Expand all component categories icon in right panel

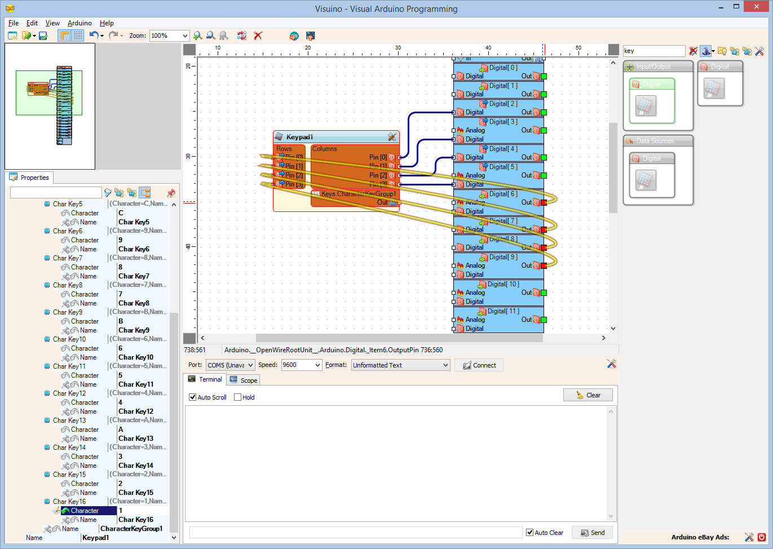point(735,51)
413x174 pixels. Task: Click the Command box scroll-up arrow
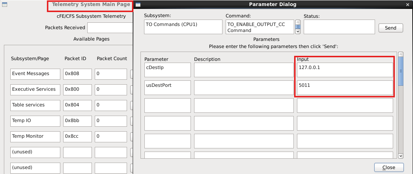[x=298, y=22]
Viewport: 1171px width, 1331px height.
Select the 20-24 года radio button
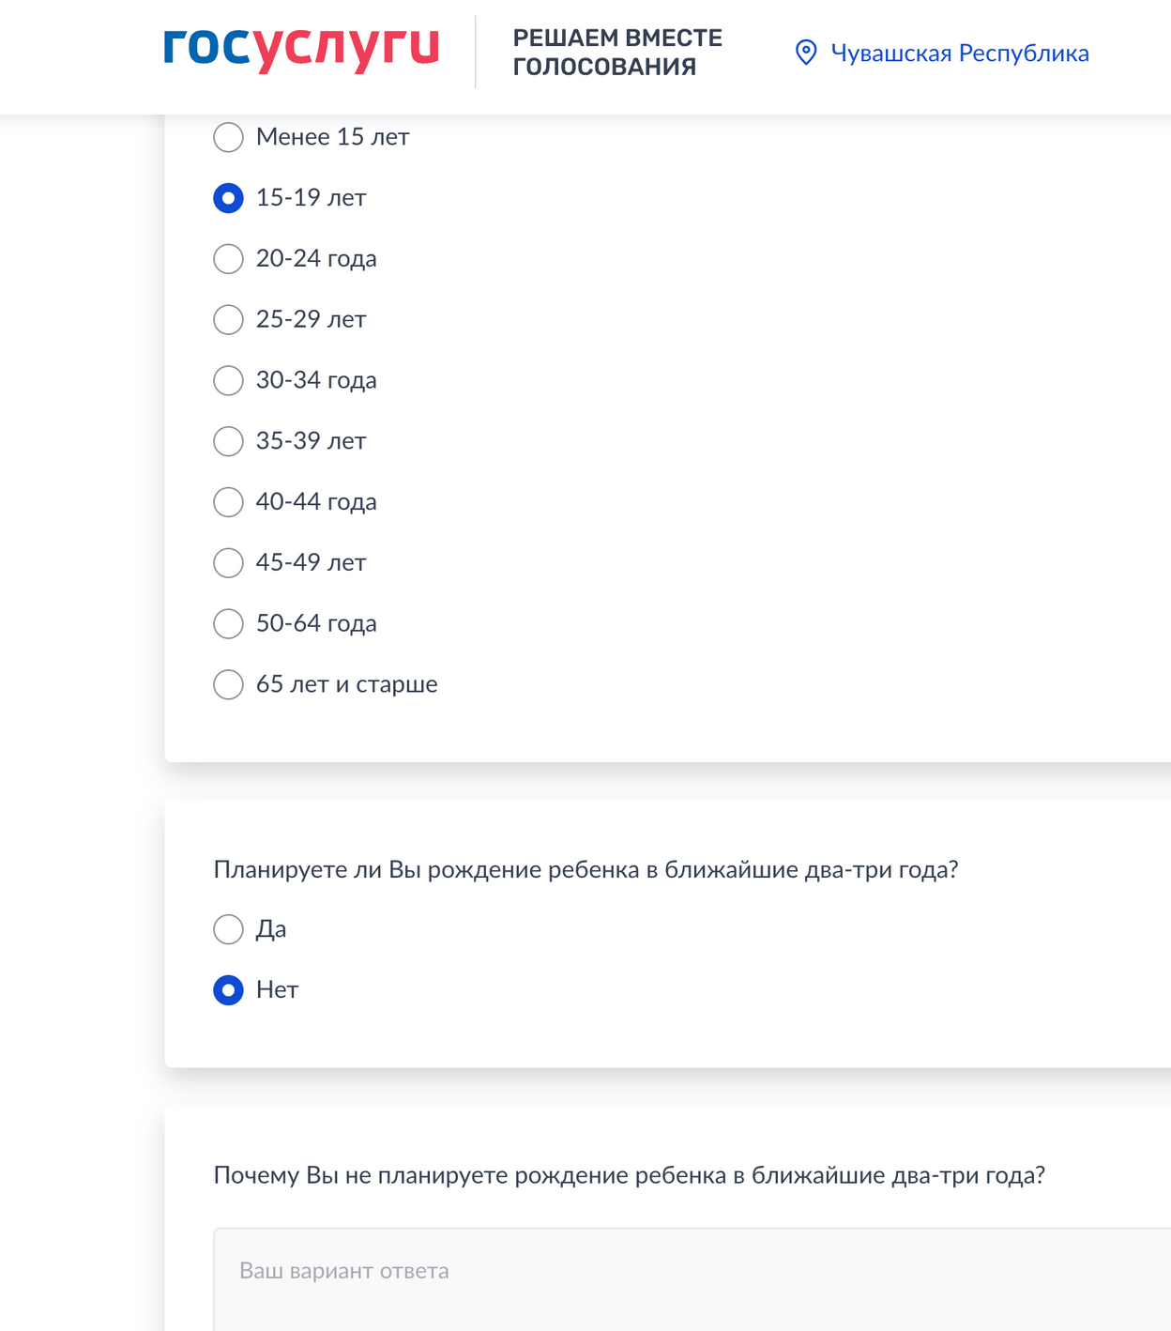pyautogui.click(x=228, y=259)
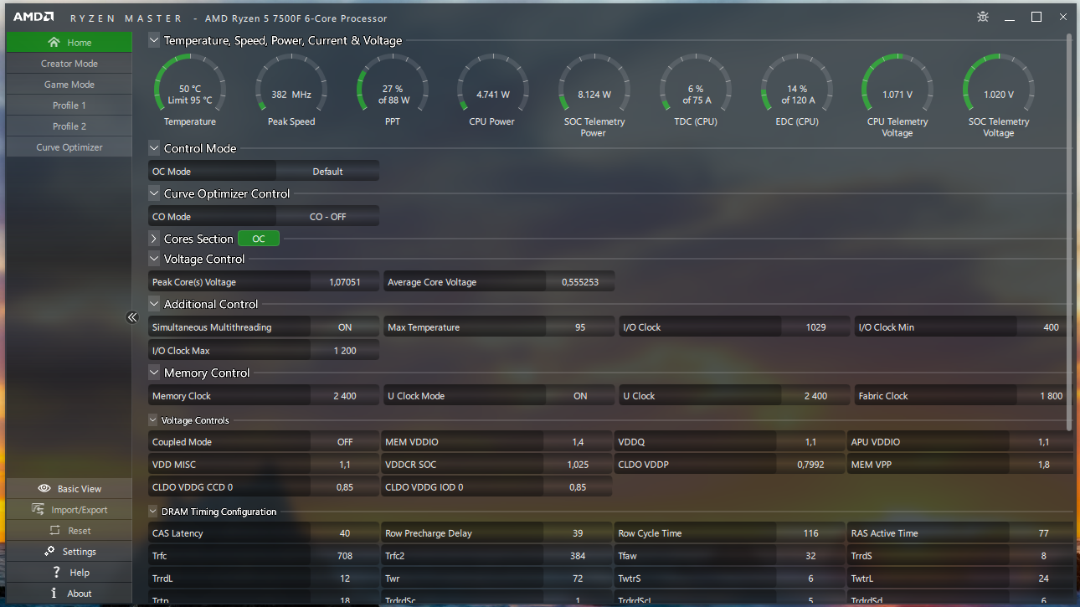Open the Curve Optimizer tab
Viewport: 1080px width, 607px height.
[69, 147]
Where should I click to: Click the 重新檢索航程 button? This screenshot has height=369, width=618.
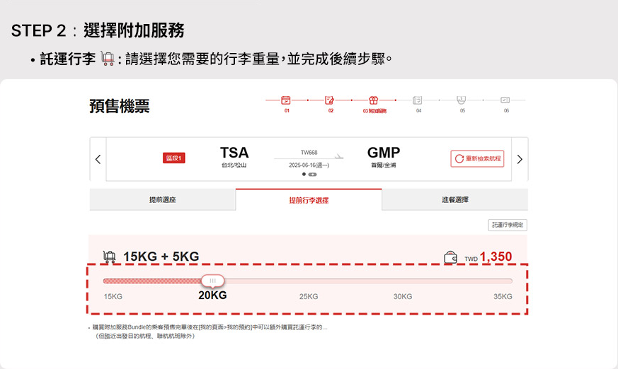pos(477,159)
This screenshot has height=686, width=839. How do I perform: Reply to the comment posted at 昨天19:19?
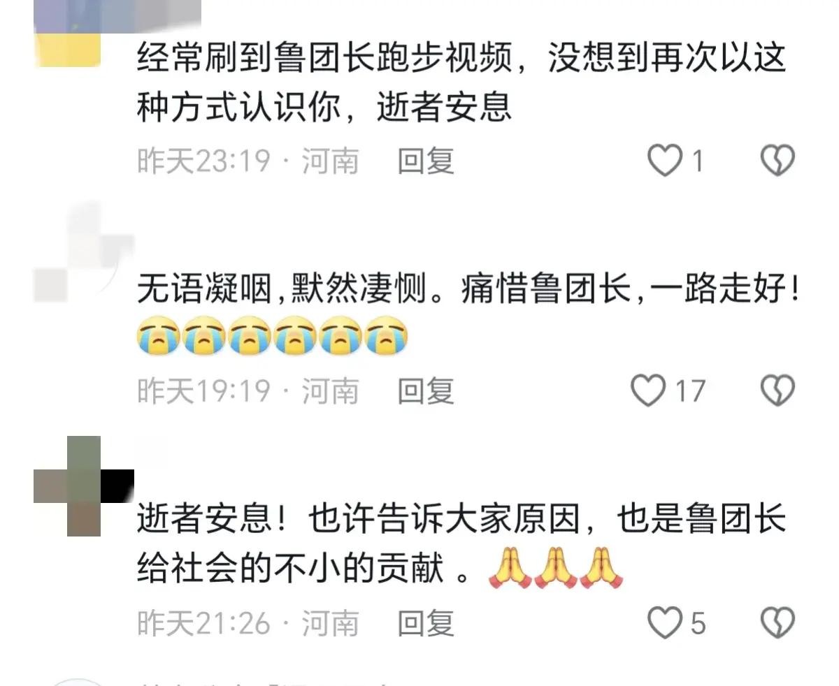[x=426, y=391]
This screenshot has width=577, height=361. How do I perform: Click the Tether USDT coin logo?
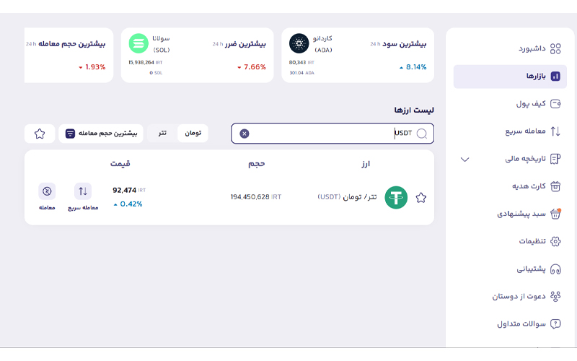396,197
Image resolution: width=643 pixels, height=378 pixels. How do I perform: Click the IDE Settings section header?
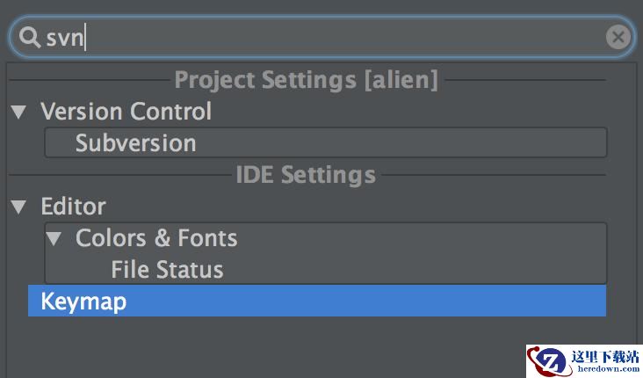coord(306,175)
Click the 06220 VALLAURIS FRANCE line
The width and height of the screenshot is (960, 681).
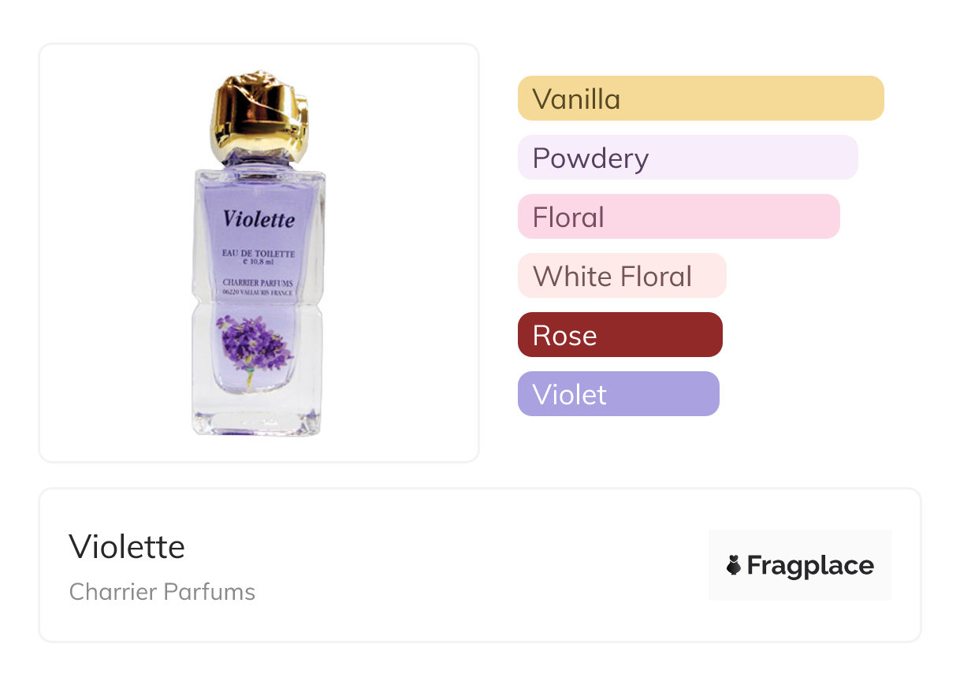259,292

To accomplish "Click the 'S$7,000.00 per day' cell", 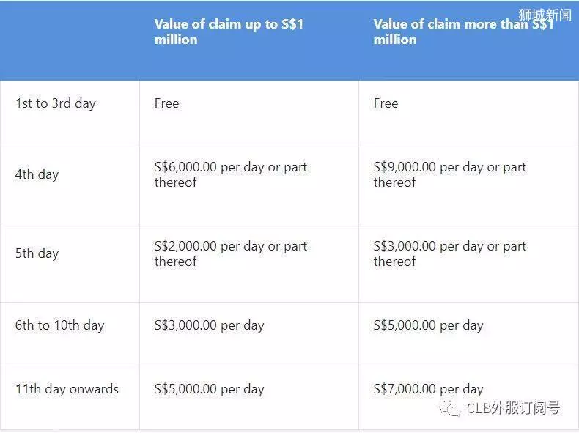I will [x=428, y=389].
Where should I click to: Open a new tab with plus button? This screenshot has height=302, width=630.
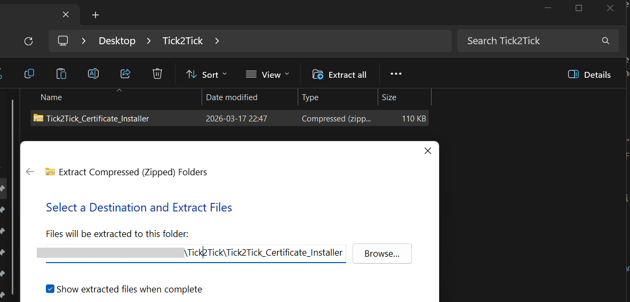[x=95, y=15]
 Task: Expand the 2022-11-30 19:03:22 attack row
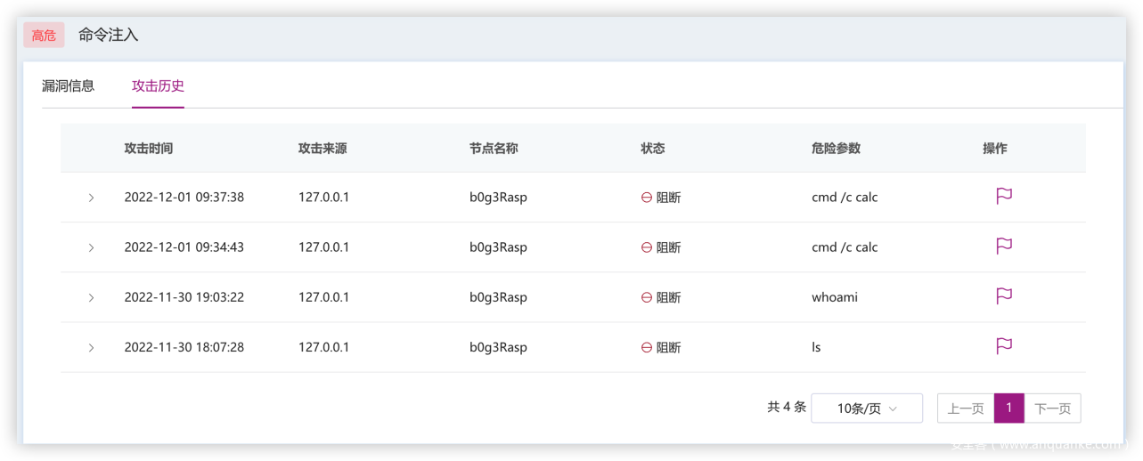91,297
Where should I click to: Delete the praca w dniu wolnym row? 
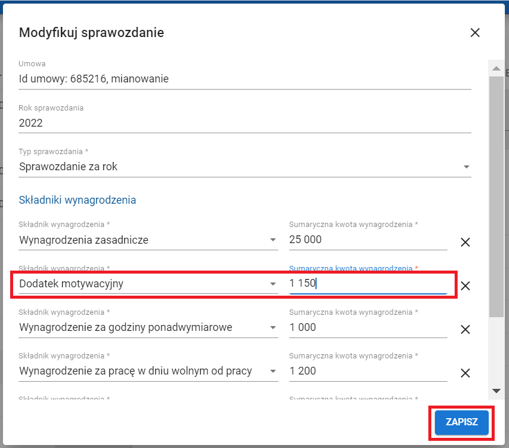(x=465, y=373)
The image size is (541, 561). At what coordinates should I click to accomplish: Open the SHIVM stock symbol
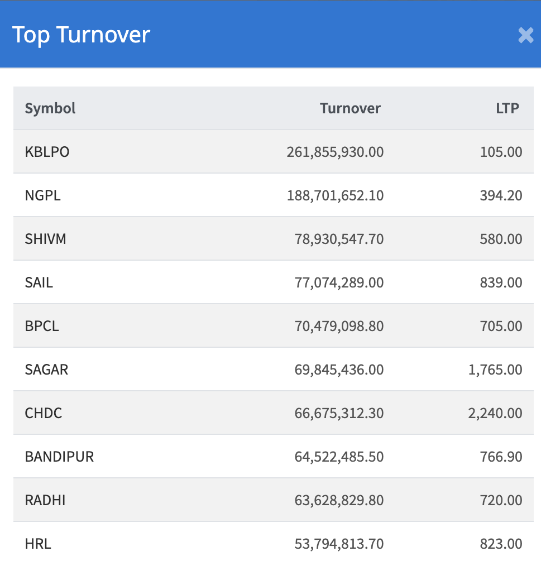(46, 239)
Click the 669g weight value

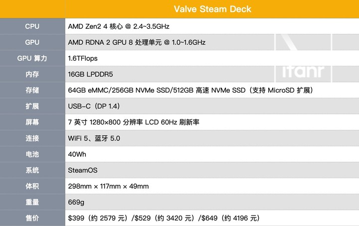pos(76,202)
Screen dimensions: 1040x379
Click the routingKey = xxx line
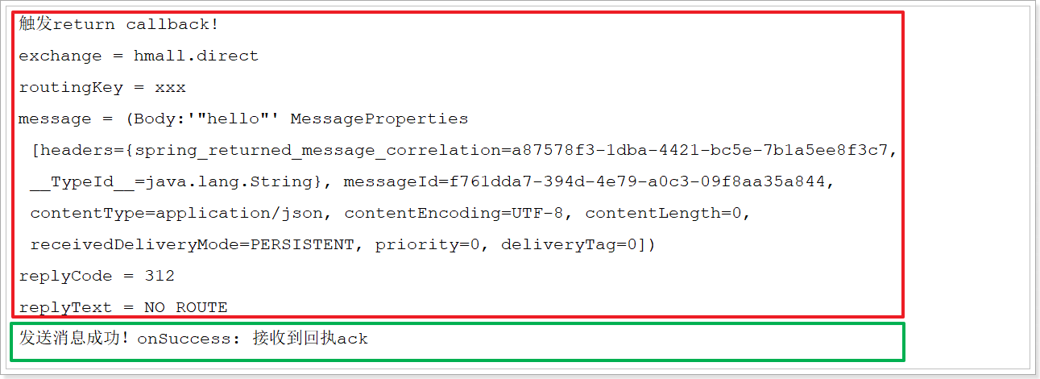[102, 87]
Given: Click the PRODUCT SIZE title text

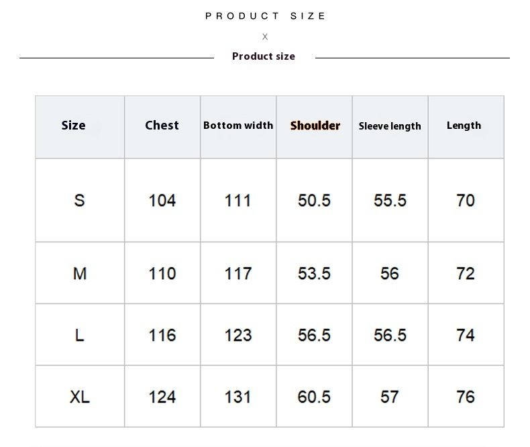Looking at the screenshot, I should pyautogui.click(x=265, y=16).
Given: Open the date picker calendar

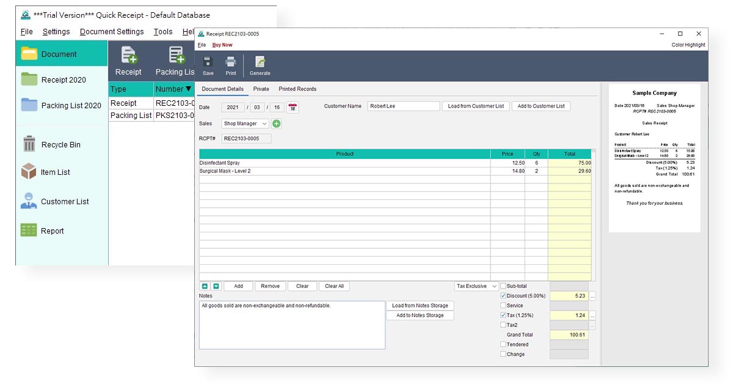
------------------------------------
> What the exercise asks
Find the line holding "Click the routingKey = xxx line" in the data above. Retype it and every later line exactly, through the end, but not the pictures.

> Response area
Click the routingKey = xxx line
[102, 87]
Given: Click the PRODUCT SIZE title text

Looking at the screenshot, I should pyautogui.click(x=265, y=16).
Given: Open the date picker calendar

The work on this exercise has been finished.